Lines for pointing at text and elements
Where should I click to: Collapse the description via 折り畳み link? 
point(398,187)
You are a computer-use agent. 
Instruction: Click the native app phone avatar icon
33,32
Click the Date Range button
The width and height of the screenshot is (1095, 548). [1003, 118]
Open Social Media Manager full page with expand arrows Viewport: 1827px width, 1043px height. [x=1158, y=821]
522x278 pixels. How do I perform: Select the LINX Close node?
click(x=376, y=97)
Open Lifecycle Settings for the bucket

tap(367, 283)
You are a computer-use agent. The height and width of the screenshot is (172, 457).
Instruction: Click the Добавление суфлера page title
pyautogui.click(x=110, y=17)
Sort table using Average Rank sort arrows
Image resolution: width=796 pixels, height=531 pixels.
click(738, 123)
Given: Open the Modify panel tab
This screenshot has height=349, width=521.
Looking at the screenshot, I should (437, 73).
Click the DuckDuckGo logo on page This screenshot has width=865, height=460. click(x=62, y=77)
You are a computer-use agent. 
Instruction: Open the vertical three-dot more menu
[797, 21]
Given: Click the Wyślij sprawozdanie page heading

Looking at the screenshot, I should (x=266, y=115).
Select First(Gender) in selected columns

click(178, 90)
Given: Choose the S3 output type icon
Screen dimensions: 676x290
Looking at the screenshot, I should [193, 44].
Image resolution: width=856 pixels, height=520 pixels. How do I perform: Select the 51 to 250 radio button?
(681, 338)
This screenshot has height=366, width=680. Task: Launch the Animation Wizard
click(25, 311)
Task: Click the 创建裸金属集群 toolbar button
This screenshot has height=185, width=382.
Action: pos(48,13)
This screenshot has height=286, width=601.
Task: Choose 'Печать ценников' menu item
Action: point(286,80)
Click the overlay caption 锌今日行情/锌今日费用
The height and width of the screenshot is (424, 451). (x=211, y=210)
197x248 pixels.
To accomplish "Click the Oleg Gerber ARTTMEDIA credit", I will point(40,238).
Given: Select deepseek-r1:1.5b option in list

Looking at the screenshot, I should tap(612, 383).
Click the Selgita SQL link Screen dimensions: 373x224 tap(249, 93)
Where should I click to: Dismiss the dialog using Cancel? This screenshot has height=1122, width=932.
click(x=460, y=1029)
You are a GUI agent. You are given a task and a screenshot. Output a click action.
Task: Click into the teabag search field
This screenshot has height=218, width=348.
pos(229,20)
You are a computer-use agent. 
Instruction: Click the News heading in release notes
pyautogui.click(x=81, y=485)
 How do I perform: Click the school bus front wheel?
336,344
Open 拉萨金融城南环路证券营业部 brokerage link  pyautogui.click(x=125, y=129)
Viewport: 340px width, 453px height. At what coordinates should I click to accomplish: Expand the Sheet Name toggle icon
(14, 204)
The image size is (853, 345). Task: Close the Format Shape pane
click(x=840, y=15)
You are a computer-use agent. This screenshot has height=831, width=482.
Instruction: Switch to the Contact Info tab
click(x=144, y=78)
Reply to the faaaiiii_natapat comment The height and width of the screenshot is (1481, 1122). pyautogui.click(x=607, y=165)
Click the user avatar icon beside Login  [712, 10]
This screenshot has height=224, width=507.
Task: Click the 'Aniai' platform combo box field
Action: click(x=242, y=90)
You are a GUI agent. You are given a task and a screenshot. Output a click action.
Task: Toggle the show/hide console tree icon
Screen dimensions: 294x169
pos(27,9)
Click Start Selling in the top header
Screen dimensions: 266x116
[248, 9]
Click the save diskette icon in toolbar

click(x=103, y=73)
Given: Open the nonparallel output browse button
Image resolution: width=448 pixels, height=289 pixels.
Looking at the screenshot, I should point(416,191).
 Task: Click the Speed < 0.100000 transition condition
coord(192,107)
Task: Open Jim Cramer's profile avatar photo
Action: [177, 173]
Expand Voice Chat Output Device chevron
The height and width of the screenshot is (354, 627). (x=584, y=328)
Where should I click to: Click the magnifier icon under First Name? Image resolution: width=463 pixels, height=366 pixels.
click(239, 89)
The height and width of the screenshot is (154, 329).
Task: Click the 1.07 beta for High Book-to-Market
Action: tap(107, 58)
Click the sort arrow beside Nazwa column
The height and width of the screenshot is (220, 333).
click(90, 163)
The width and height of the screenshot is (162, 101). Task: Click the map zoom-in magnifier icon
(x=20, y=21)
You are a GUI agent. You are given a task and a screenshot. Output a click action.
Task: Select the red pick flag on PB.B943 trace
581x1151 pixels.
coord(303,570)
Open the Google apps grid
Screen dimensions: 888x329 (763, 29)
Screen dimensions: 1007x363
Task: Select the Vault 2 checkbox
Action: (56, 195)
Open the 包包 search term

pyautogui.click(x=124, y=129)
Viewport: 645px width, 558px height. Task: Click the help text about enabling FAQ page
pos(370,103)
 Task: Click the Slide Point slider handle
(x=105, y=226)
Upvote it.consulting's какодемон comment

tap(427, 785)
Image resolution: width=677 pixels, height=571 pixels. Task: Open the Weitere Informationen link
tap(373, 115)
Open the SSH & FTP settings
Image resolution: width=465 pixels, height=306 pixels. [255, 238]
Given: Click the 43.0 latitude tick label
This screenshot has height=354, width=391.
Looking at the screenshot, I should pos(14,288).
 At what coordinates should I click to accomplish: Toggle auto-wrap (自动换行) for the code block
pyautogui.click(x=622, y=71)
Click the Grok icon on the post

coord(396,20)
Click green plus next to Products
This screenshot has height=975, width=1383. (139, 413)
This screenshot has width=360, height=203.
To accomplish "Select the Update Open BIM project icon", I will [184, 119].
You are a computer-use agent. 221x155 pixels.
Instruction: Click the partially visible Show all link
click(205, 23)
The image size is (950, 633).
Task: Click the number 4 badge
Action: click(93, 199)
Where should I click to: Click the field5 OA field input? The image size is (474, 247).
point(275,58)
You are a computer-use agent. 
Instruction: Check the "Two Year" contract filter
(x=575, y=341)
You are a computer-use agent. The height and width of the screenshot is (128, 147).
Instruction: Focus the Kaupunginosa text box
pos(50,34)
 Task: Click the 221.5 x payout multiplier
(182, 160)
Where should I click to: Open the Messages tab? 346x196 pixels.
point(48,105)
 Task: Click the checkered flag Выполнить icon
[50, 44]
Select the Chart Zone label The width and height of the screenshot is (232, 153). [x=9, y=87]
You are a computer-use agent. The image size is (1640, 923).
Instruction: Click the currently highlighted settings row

**Do this**
Write out all the lines above as a numbered list, leaving out the blank ones.

**Written response**
1. Where should I click to: Collapse the description via 折り畳み link? 
2. point(398,187)
3. You are a computer-use agent. 
4. Instruction: Click the native app phone avatar icon
5. 33,32
6. Click the Date Range button
7. The width and height of the screenshot is (1095, 548). [1003, 118]
8. Open Social Media Manager full page with expand arrows Viewport: 1827px width, 1043px height. [x=1158, y=821]
9. 522x278 pixels. How do I perform: Select the LINX Close node?
10. click(x=376, y=97)
11. Open Lifecycle Settings for the bucket
12. tap(367, 283)
13. You are a computer-use agent. The height and width of the screenshot is (172, 457).
14. Instruction: Click the Добавление суфлера page title
15. pyautogui.click(x=110, y=17)
16. Sort table using Average Rank sort arrows
17. Image resolution: width=796 pixels, height=531 pixels.
18. click(738, 123)
19. Given: Open the Modify panel tab
20. This screenshot has height=349, width=521.
21. Looking at the screenshot, I should (437, 73).
22. Click the DuckDuckGo logo on page This screenshot has width=865, height=460. click(x=62, y=77)
23. You are a computer-use agent. 
24. Instruction: Open the vertical three-dot more menu
25. [797, 21]
26. Given: Click the Wyślij sprawozdanie page heading
27. Looking at the screenshot, I should (x=266, y=115).
28. Select First(Gender) in selected columns
29. click(178, 90)
30. Given: Choose the S3 output type icon
31. Screen dimensions: 676x290
32. Looking at the screenshot, I should [193, 44].
33. Image resolution: width=856 pixels, height=520 pixels. How do I perform: Select the 51 to 250 radio button?
34. (681, 338)
35. This screenshot has height=366, width=680. Task: Launch the Animation Wizard
36. click(25, 311)
37. Task: Click the 创建裸金属集群 toolbar button
38. This screenshot has height=185, width=382.
39. Action: pos(48,13)
40. This screenshot has height=286, width=601.
41. Task: Choose 'Печать ценников' menu item
42. Action: point(286,80)
43. Click the overlay caption 锌今日行情/锌今日费用
44. The height and width of the screenshot is (424, 451). (x=211, y=210)
45. 197x248 pixels.
46. To accomplish "Click the Oleg Gerber ARTTMEDIA credit", I will point(40,238).
47. Given: Select deepseek-r1:1.5b option in list
48. Looking at the screenshot, I should tap(612, 383).
49. Click the Selgita SQL link Screen dimensions: 373x224 tap(249, 93)
50. Where should I click to: Dismiss the dialog using Cancel? This screenshot has height=1122, width=932.
51. click(x=460, y=1029)
52. You are a GUI agent. You are given a task and a screenshot. Output a click action.
53. Task: Click into the teabag search field
54. This screenshot has height=218, width=348.
55. pos(229,20)
56. You are a computer-use agent. 
57. Instruction: Click the News heading in release notes
58. pyautogui.click(x=81, y=485)
59.  How do I perform: Click the school bus front wheel?
60. 336,344
61. Open 拉萨金融城南环路证券营业部 brokerage link  pyautogui.click(x=125, y=129)
62. Viewport: 340px width, 453px height. At what coordinates should I click to accomplish: Expand the Sheet Name toggle icon
63. (14, 204)
64. The image size is (853, 345). Task: Close the Format Shape pane
65. click(x=840, y=15)
66. You are a computer-use agent. This screenshot has height=831, width=482.
67. Instruction: Switch to the Contact Info tab
68. click(x=144, y=78)
69. Reply to the faaaiiii_natapat comment The height and width of the screenshot is (1481, 1122). pyautogui.click(x=607, y=165)
70. Click the user avatar icon beside Login  [712, 10]
71. This screenshot has height=224, width=507.
72. Task: Click the 'Aniai' platform combo box field
73. Action: click(x=242, y=90)
74. You are a GUI agent. You are given a task and a screenshot. Output a click action.
75. Task: Toggle the show/hide console tree icon
76. Screen dimensions: 294x169
77. pos(27,9)
78. Click Start Selling in the top header
79. Screen dimensions: 266x116
80. [248, 9]
81. Click the save diskette icon in toolbar
82. click(x=103, y=73)
83. Given: Open the nonparallel output browse button
84. Image resolution: width=448 pixels, height=289 pixels.
85. Looking at the screenshot, I should point(416,191).
86.  Task: Click the Speed < 0.100000 transition condition
87. coord(192,107)
88. Task: Open Jim Cramer's profile avatar photo
89. Action: [177, 173]
90. Expand Voice Chat Output Device chevron
91. The height and width of the screenshot is (354, 627). (x=584, y=328)
92. Where should I click to: Click the magnifier icon under First Name? Image resolution: width=463 pixels, height=366 pixels.
93. click(239, 89)
94. The height and width of the screenshot is (154, 329).
95. Task: Click the 1.07 beta for High Book-to-Market
96. Action: tap(107, 58)
97. Click the sort arrow beside Nazwa column
98. The height and width of the screenshot is (220, 333).
99. click(90, 163)
100. The width and height of the screenshot is (162, 101). Task: Click the map zoom-in magnifier icon
101. (x=20, y=21)
102. You are a GUI agent. You are given a task and a screenshot. Output a click action.
103. Task: Select the red pick flag on PB.B943 trace
104. 581x1151 pixels.
105. coord(303,570)
106. Open the Google apps grid
107. Screen dimensions: 888x329 (763, 29)
108. Screen dimensions: 1007x363
109. Task: Select the Vault 2 checkbox
110. Action: (56, 195)
111. Open the 包包 search term
112. pyautogui.click(x=124, y=129)
113. Viewport: 645px width, 558px height. Task: Click the help text about enabling FAQ page
114. pos(370,103)
115.  Task: Click the Slide Point slider handle
116. (x=105, y=226)
117. Upvote it.consulting's какодемон comment
118. tap(427, 785)
119. Image resolution: width=677 pixels, height=571 pixels. Task: Open the Weitere Informationen link
120. tap(373, 115)
121. Open the SSH & FTP settings
122. Image resolution: width=465 pixels, height=306 pixels. [255, 238]
123. Given: Click the 43.0 latitude tick label
124. This screenshot has height=354, width=391.
125. Looking at the screenshot, I should pos(14,288).
126.  At what coordinates should I click to accomplish: Toggle auto-wrap (自动换行) for the code block
127. pyautogui.click(x=622, y=71)
128. Click the Grok icon on the post
129. coord(396,20)
130. Click green plus next to Products
131. This screenshot has height=975, width=1383. (139, 413)
132. This screenshot has width=360, height=203.
133. To accomplish "Select the Update Open BIM project icon", I will [184, 119].
134. You are a computer-use agent. 221x155 pixels.
135. Instruction: Click the partially visible Show all link
136. click(205, 23)
137. The image size is (950, 633).
138. Task: Click the number 4 badge
139. Action: click(93, 199)
140. Where should I click to: Click the field5 OA field input? The image size is (474, 247).
141. point(275,58)
142. You are a computer-use agent. 
143. Instruction: Check the "Two Year" contract filter
144. (x=575, y=341)
145. You are a computer-use agent. The height and width of the screenshot is (128, 147).
146. Instruction: Focus the Kaupunginosa text box
147. pos(50,34)
148.  Task: Click the 221.5 x payout multiplier
149. (182, 160)
150. Where should I click to: Open the Messages tab? 346x196 pixels.
151. point(48,105)
152.  Task: Click the checkered flag Выполнить icon
153. [50, 44]
154. Select the Chart Zone label The width and height of the screenshot is (232, 153). [x=9, y=87]
155. You are a computer-use agent. The image size is (1640, 923).
156. Instruction: Click the currently highlighted settings row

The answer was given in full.